Date of Graduation
The purpose of this study was to identify the lived experience of nursing students who made the decision to pursue a nursing career. This study was significant because nursing education is advocating change in the educational process and the student body in nursing today is so diverse. One hundred and sixty (160) first and second year students enrolled in an Associate Degree Nursing Program responded in writing to the research question, "How has the decision to pursue a nursing degree affected you and your life?" The Phenomenological methodology of qualitative research was used to identify and present information collected in this study. Van Kamm's research process was followed in collecting and organizing the information from the students' lived experiences. The narrative descriptions were reviewed extensively and similar expressions were grouped together and labeled.
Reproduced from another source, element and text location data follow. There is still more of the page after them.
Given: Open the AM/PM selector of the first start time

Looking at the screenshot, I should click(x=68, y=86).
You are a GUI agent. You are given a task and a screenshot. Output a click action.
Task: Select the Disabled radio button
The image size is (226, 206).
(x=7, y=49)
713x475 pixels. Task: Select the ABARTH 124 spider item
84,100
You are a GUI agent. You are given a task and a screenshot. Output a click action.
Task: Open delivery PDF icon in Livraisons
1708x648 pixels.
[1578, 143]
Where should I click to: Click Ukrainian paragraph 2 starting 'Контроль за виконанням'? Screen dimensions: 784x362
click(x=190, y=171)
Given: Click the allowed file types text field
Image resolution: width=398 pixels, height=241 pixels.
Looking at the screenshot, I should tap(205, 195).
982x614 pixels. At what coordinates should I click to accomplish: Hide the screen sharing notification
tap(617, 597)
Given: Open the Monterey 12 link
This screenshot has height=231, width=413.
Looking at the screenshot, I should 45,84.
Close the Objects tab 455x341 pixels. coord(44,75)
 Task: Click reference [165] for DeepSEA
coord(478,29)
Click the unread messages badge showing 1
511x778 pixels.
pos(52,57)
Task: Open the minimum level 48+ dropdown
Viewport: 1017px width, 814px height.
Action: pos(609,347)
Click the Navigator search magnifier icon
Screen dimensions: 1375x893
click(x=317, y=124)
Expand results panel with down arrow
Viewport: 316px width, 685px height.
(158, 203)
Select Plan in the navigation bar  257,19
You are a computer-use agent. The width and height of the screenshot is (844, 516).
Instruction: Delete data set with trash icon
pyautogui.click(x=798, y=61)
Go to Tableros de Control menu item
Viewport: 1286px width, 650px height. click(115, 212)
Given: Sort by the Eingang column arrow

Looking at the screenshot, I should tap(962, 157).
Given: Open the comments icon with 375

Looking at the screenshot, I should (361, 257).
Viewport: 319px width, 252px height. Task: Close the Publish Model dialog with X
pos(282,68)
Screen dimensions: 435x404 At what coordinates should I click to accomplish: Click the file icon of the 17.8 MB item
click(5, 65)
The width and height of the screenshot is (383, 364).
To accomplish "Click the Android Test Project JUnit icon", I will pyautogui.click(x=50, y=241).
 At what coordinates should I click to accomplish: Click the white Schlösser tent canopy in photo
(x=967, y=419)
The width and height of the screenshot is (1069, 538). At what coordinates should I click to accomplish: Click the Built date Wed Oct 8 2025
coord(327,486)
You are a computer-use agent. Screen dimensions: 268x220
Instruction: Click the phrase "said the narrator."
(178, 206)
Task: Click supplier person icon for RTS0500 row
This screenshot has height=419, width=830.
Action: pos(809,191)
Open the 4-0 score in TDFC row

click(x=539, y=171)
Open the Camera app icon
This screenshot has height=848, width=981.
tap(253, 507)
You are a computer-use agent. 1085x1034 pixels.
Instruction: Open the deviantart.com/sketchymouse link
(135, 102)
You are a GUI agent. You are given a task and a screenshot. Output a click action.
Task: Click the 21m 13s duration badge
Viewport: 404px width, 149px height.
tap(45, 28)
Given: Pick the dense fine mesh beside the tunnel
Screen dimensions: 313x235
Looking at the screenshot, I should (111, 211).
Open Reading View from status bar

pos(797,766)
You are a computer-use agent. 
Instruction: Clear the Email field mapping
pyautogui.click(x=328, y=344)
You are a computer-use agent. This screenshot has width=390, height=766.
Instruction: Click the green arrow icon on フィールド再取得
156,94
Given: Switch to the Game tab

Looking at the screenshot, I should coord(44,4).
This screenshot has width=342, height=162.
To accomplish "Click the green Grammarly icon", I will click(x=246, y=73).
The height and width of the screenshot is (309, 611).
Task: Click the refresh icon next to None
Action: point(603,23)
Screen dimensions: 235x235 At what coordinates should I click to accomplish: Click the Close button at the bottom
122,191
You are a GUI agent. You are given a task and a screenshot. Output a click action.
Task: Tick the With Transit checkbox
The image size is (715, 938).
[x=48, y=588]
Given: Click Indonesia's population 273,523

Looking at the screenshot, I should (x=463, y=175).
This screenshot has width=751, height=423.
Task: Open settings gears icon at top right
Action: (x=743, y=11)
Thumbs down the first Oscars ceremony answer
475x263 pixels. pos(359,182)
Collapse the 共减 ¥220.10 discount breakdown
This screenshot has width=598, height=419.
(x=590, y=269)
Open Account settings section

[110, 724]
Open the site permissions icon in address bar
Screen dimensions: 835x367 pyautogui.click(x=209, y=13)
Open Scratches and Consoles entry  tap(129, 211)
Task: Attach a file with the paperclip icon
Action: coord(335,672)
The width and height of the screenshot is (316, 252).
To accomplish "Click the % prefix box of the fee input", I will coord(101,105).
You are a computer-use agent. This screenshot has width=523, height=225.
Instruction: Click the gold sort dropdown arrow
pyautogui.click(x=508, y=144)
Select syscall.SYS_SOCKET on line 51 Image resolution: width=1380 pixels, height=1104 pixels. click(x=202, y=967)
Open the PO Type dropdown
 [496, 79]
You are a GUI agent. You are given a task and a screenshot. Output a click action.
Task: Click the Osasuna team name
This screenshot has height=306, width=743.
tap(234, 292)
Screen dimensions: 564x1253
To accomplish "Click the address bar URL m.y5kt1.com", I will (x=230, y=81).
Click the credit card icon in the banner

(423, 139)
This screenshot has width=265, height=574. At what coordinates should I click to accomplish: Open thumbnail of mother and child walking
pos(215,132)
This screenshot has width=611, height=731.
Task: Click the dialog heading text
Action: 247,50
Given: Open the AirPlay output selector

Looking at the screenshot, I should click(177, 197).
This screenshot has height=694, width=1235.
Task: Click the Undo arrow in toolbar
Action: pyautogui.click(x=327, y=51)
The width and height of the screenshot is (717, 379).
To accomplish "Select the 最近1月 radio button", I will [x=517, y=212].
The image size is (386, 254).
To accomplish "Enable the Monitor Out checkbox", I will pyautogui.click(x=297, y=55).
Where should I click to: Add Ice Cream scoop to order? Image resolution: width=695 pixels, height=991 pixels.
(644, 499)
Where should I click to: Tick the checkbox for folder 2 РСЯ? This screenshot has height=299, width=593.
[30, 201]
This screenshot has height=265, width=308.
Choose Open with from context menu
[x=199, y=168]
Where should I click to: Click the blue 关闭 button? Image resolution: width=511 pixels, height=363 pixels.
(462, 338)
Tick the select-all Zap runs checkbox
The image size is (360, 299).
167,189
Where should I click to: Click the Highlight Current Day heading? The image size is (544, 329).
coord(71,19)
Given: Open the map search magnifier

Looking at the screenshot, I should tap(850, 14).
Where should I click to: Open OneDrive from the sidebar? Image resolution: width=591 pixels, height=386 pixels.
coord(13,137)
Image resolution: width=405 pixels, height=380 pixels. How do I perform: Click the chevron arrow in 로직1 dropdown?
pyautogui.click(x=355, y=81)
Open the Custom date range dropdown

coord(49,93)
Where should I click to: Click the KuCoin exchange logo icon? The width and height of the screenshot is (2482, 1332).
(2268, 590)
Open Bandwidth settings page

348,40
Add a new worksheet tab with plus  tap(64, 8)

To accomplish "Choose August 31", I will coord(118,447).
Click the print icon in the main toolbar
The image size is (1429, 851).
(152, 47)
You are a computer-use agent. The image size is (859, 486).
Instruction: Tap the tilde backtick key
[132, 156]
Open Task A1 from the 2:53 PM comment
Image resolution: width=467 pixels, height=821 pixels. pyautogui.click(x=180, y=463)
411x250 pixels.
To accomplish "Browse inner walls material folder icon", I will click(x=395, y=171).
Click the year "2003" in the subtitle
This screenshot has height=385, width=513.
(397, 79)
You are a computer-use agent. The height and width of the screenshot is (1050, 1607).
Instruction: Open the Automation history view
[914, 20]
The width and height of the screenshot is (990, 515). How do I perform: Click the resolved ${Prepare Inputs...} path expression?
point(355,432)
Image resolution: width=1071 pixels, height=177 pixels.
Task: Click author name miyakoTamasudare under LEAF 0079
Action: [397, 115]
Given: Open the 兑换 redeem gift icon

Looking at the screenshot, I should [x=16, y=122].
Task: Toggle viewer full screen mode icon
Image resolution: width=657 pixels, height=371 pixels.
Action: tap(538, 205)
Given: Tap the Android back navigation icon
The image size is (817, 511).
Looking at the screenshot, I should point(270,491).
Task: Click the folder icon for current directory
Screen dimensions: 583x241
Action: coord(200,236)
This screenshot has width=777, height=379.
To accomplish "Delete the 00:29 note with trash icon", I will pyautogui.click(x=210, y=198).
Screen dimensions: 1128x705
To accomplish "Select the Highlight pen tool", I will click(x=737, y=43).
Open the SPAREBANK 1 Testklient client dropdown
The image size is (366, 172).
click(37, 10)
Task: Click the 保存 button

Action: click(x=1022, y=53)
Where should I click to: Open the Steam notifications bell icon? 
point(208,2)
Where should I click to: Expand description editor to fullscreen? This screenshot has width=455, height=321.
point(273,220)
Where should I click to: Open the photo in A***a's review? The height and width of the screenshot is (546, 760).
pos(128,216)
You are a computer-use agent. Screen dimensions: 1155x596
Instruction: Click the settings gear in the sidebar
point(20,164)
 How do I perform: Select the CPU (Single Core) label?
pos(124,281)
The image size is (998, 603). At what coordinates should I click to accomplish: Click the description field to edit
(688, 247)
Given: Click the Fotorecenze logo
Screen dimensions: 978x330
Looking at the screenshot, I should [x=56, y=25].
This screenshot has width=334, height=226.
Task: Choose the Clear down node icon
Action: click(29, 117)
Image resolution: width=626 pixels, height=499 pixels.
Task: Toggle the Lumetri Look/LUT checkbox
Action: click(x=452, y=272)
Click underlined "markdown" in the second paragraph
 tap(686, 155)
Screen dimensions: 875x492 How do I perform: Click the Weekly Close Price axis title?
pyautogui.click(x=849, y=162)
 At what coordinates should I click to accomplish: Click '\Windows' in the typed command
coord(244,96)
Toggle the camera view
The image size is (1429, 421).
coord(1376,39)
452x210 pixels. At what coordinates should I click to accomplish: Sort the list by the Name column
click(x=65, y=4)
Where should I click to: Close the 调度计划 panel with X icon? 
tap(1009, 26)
Groups of expressions with close relationships were clustered together in themes. Eleven themes were identified from the groups of expressions of students lived experiences. These themes were: Impact on family life, Continuum of life change, Decisional conflict, Self care neglect, Economic constraints, Positive impact on self, Prevailing stress, Self imposed guilt, Hope to become, and The program of study. As the researcher dwelled with the narrative descriptions of the students lived experience, she became more aware of the other spectrum of nursing education, the nursing student. Reviewing the descriptions from the students' perspective provided a clearer understanding of what those individuals actually go through as students in a nursing program. Throughout the educational experience, positive and negative outcomes were addressed by the students. Although many adjustments had to be made, personal growth did occur. Several implications for nursing education were addressed. One important implication may be to develop a teaching model of empowerment.
Jennette, M Regina, "A phenomenological study of the lived experience of nursing students enrolled in an associate degree nursing program." (1995). Graduate Theses, Dissertations, and Problem Reports. 9101.